**SUPPLIED MATERIAL:**
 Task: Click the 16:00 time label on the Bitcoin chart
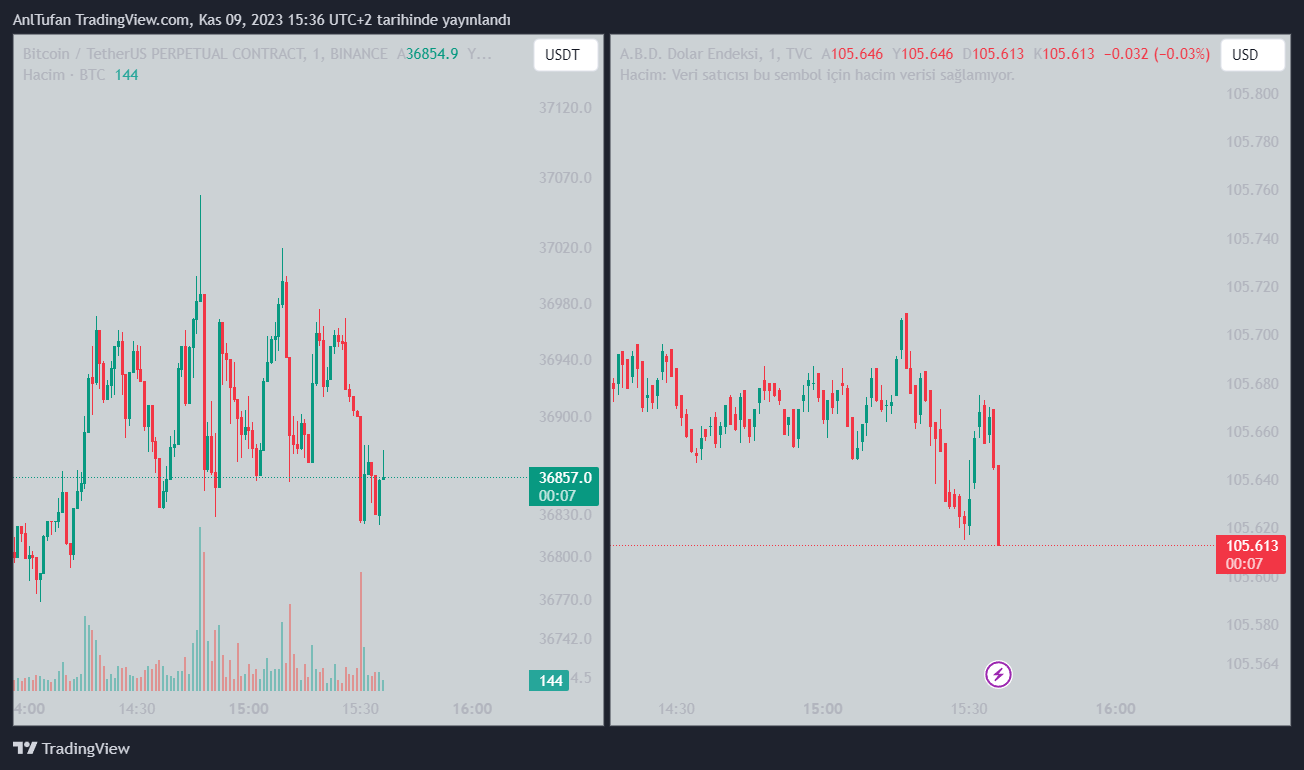[472, 709]
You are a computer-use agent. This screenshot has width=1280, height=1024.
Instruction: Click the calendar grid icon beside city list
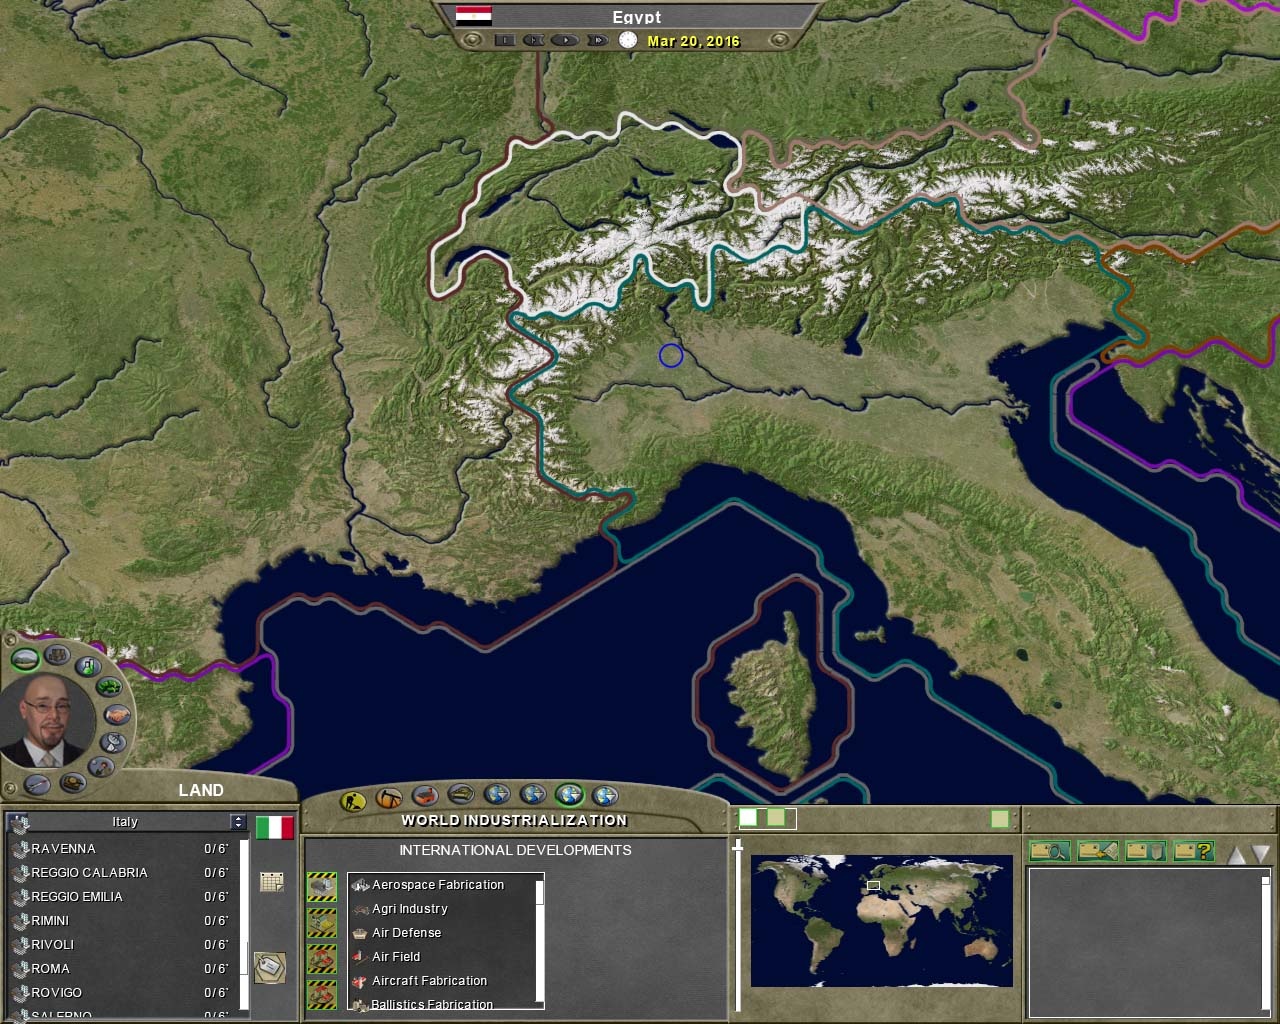click(x=271, y=881)
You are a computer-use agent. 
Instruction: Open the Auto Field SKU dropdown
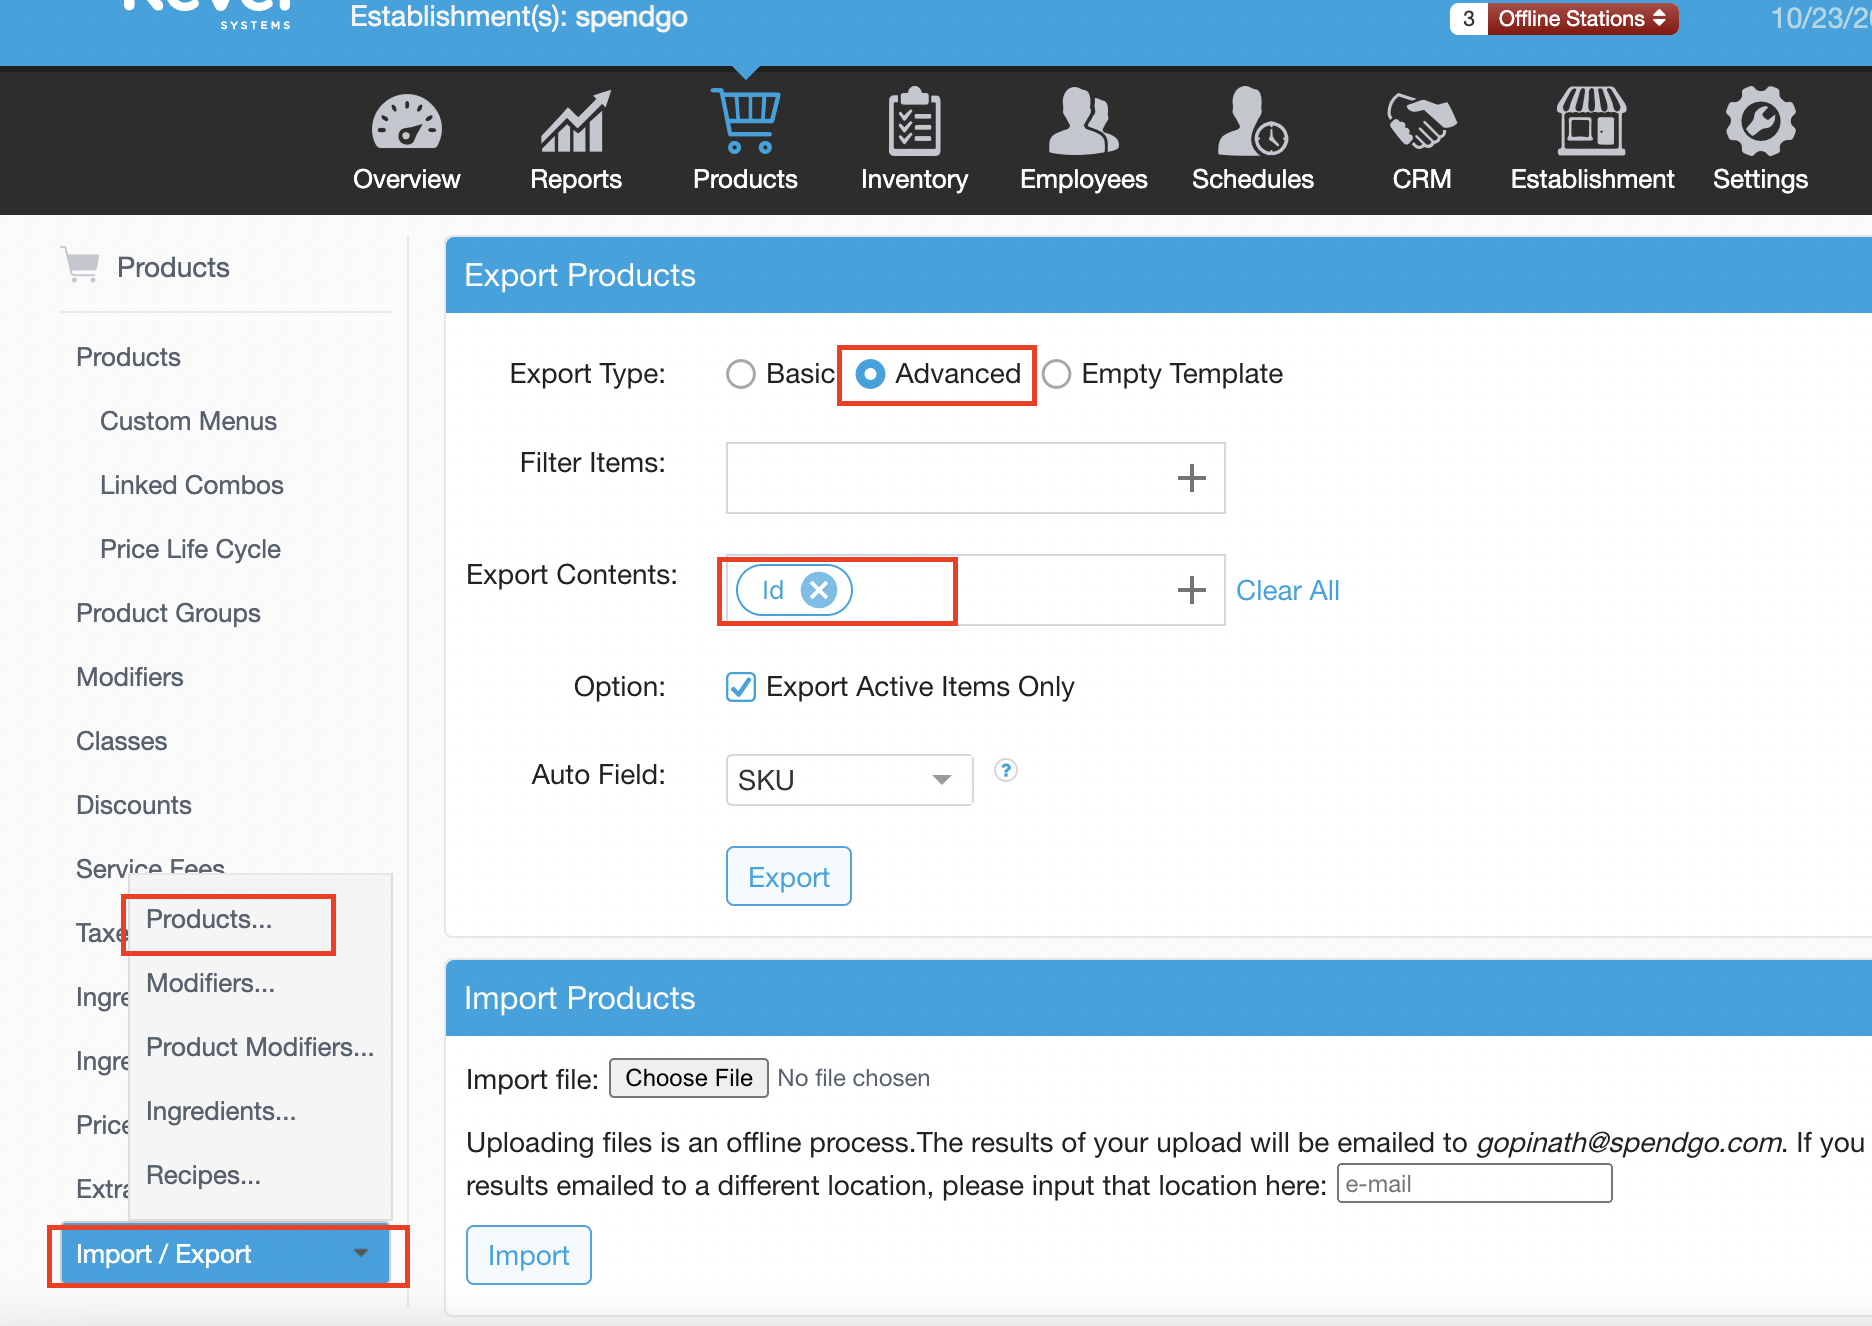point(849,780)
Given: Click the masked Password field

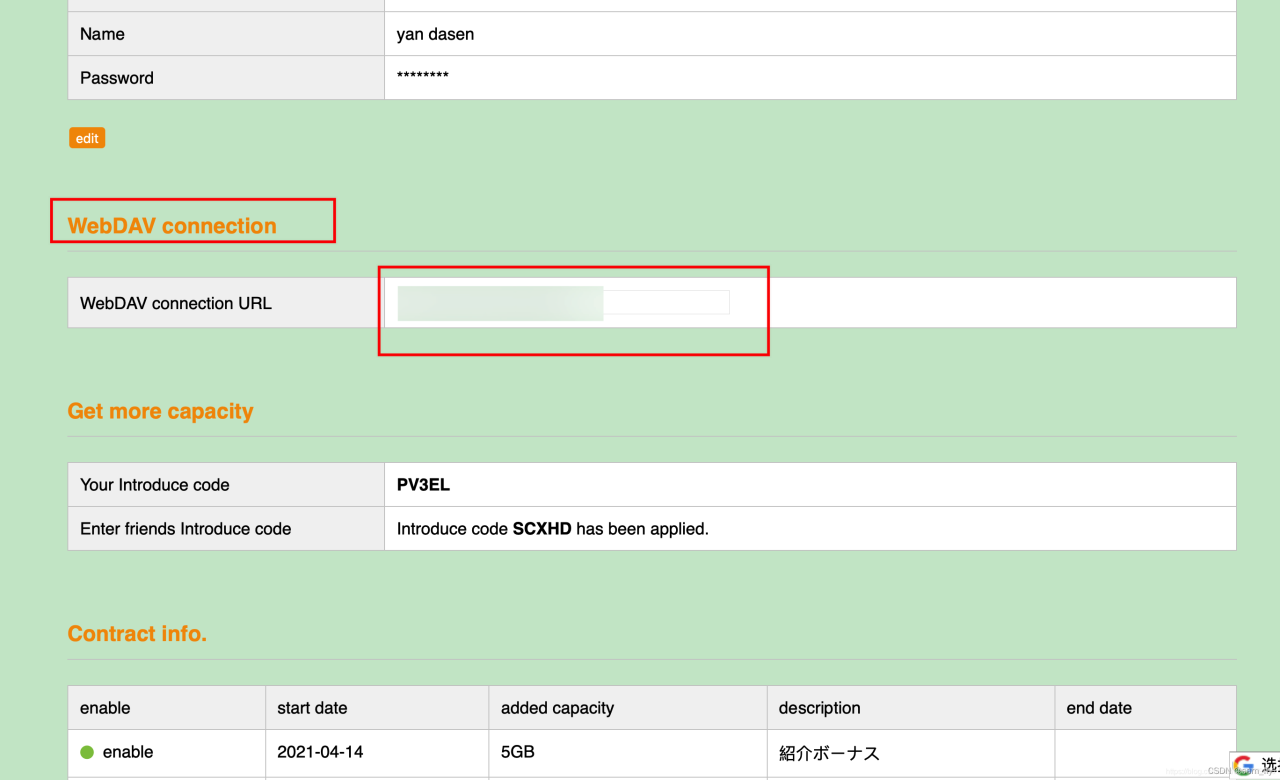Looking at the screenshot, I should point(422,78).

**TASK GOAL:** How many lines of the material contain the string "Instruction", matching case exactly? Give only the number.

**SOLUTION TO THIS EXERCISE:** 2